Der Kampf wird mit äußerster Brutalität geführt. Auf der italienische Seite personifiziert durch den sadistischen Oberst Carlo Fucelli, der seine Gefangenen über ein Klippe ins Nichts stürzen lässt. Doch eines Nachts dringt der Feind in sein gut bewachtes Zelt ein. „Carlo starrt den Furcht einflößenden Mann an. Was ihn bedrängt, ist die Finsternis an sich. Rache , aus den Tiefen der Erde hervorgegraben, strotzend vor Kraft und Lärm. Die Zeit bleibt fast stehen, dann rast sie von Neuem. Sämtliche Erinnerungen überschlagen sich. Ein scharfes Messer schabt über die zarte Haut an seinem Hals, schneidet ins Fleisch. Blut fließt warm auf den Hemdkragen.“ Doch der Angreifer lässt den Oberst am Leben, ihm reicht die Demütigung des Feindes. Die zweite italienische Hauptfigur ist der jüdische Fotograf Ettore Navarra. Er macht Fotos von den Gefangenen, so auch später von Hirut und Aster. Seine innere Auseinandersetzung mit dem Krieg führt der junge Mann über Briefe, die er an seinen Vater schreibt. Auch hier gibt es ein dunkles Familiengeheimnis. Ettore, der zunächst unter dem Schutz des Obersts steht, muss als Jude schließlich doch die Armee verlassen. Er taucht in Äthiopien unter und kehrt Jahre später nach Italien zurück. Seine Habseligkeiten bewahrt er in einer Blechkiste auf, die er vergräbt. Hirut beobachtet ihn dabei und nimmt diese Kiste später an sich. 1974 als der Kaiser gestürzt wird,  treffen Hirut und Ettore noch einmal in Addis Abeba aufeinander – dieses Begegnung bildet den Rahmen des Romans.

Cover: dtv Verlag

Maaza Mengiste wählt verschiedene Formen, um sich ihrer grausamen Geschichte zu nähern. Nicht nur die dazwischen gestreuten Fotobeschreibungen unterbrechen den Fluss. Es gibt auch einen Chor. Die Idee dazu, sagt die Autorin, habe sie aus der griechischen Antike – der Illias – einerseits und andererseits gäbe es in Äthiopien bis heute noch Griots, die Lieder über die Geschichte vortragen.

◆ AUFGABE A
Welchen Beruf hat Ettore Navarra laut dem Auszug?

◆ ZEILEN
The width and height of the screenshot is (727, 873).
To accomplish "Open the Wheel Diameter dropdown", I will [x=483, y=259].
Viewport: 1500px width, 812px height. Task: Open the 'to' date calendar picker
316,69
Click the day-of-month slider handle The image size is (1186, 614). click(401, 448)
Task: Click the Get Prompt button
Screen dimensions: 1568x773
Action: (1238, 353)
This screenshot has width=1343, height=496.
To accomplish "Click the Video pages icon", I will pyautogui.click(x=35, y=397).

◆ AUFGABE B
Gib sämtliche Zeilen der Auflistung oben unverändert aus.

◆ RICHTIGE ANTWORT A
Ettore Navarra ist Fotograf.

◆ RICHTIGE ANTWORT B
The width and height of the screenshot is (727, 873).
To accomplish "Open the Wheel Diameter dropdown", I will [x=483, y=259].
Viewport: 1500px width, 812px height. Task: Open the 'to' date calendar picker
316,69
Click the day-of-month slider handle The image size is (1186, 614). click(401, 448)
Task: Click the Get Prompt button
Screen dimensions: 1568x773
Action: (1238, 353)
This screenshot has width=1343, height=496.
To accomplish "Click the Video pages icon", I will pyautogui.click(x=35, y=397).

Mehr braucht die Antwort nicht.